Sascha Spors,
Professorship Signal Theory and Digital Signal Processing,
Institute of Communications Engineering (INT),
Faculty of Computer Science and Electrical Engineering (IEF),
University of Rostock,
Germany

# Data Driven Audio Signal Processing - A Tutorial with Computational Examples

Winter Semester 2022/23 (Master Course #24512)

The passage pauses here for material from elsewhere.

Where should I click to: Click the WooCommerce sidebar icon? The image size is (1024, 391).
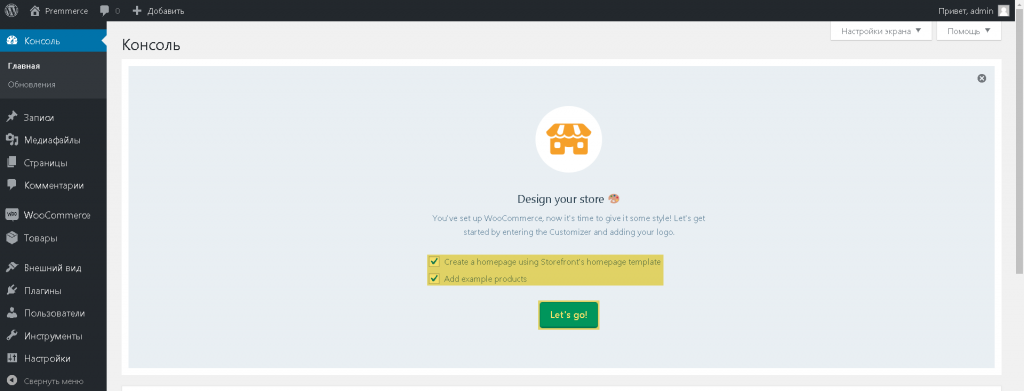[11, 215]
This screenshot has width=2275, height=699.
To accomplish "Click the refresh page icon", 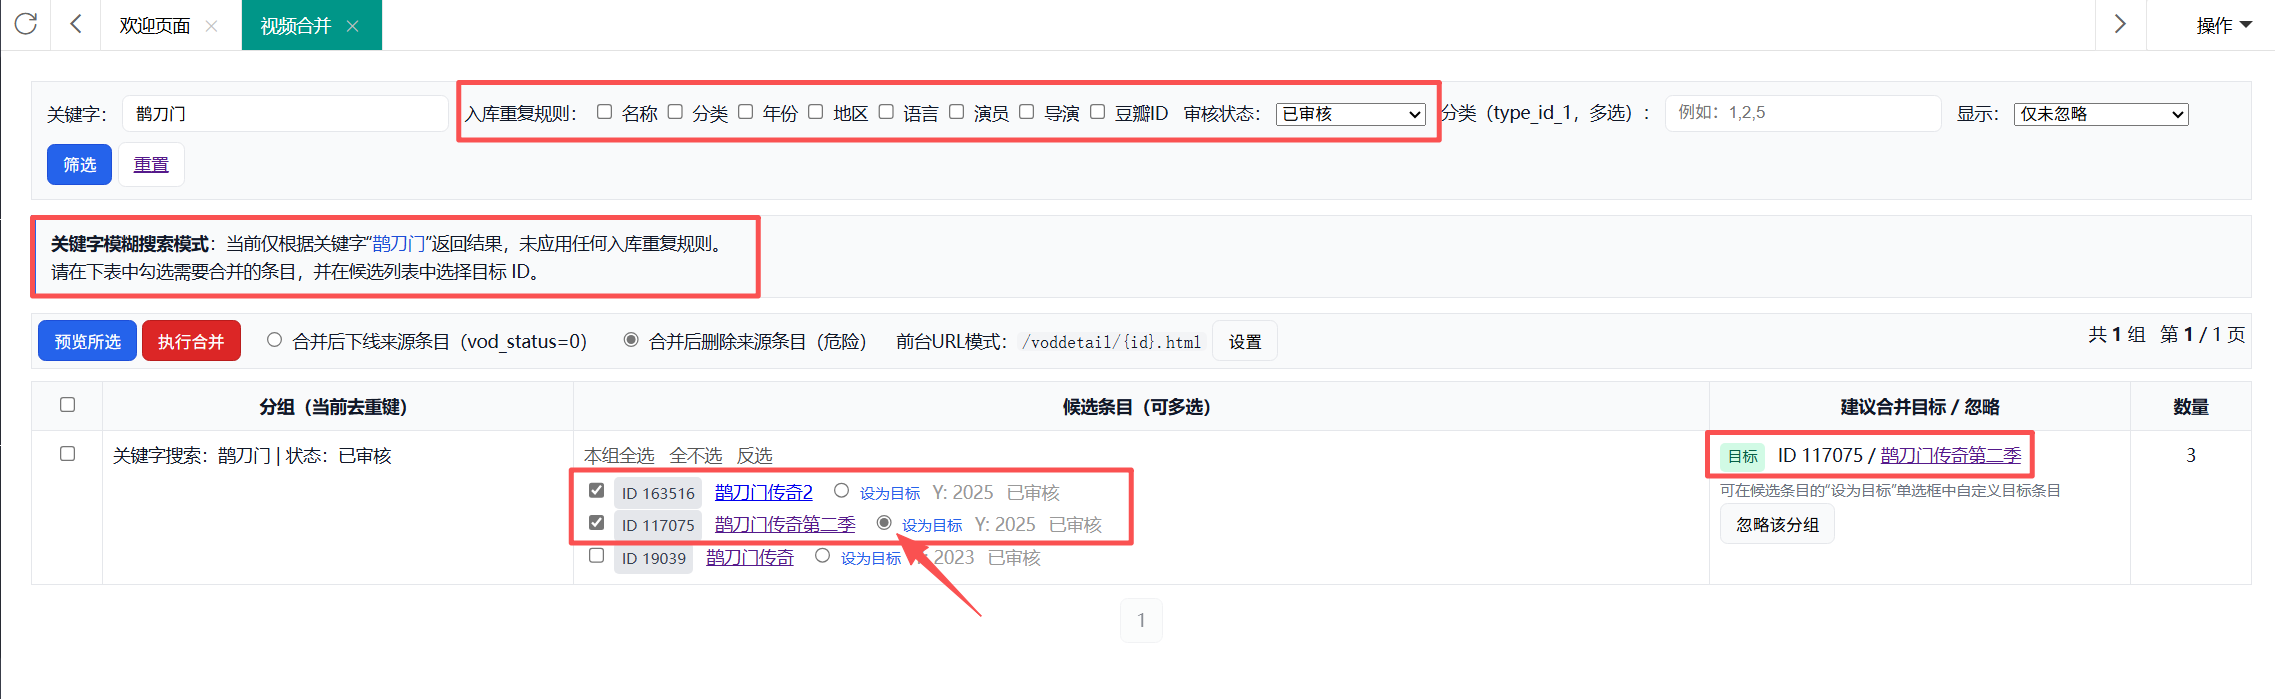I will coord(26,24).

- lecture: https://github.com/spatialaudio/data-driven-audio-signal-processing-lecture
- tutorial: https://github.com/spatialaudio/data-driven-audio-signal-processing-exercise

Feel free to contact lecturer frank.schultz@uni-rostock.de

# Trade-Off Between Bias^2 / Variance and Check for Model Complexity

- we use plain ordinary **least squares** (OLS) based **linear regression** to discuss a very fundamental aspect when we learn from data, i.e. we create prediction models
- this aspect is known as bias-variance trade-off
- in general we can split the squared sum of (true model data - predicted model data) into three components
$$\text{model bias}^2 + \text{model variance} + \text{noise variance}$$
- a model will never explain all variance (which is actually not wanted for a useful robust model), so certain noise variance remains
- we can influence the model bias and model variance obviously by the choice of the model  
- however, we cannot at the same time have lowest model bias *and* lowest model variance to reduce the overall error for predictions
- we therefore need to find a good compromise between bias and variance and especially we need to avoid two extremes
    - underfit case, with typically too low model complexity yielding high bias and low variance
    - overfit case, with typically too high model complexity yielding low bias and high variance

In this notebook we therefore check **over**-/**underfitting** via bias$^2$/variance quantities and $R_{\text{adjusted}}^2$ on models that were trained and predicted on noisy data (note here: **train data=test data**).

For this toy example we know the true world (unnoisy) data, because we know the linear model equation that creates these data; hence, we are pretty sure about our interpretations on the performances of the different models.
In real practice we deal with an unknown model equation, so we should properly check for over-/underfitting on our model estimates.

A robust prediction model should have a **reasonable trade-off between bias^2/variance** and reasonable **high** $R_{\text{adjusted}}^2$ **mean** but **low** $R_{\text{adjusted}}^2$ **variance** (see this notebook).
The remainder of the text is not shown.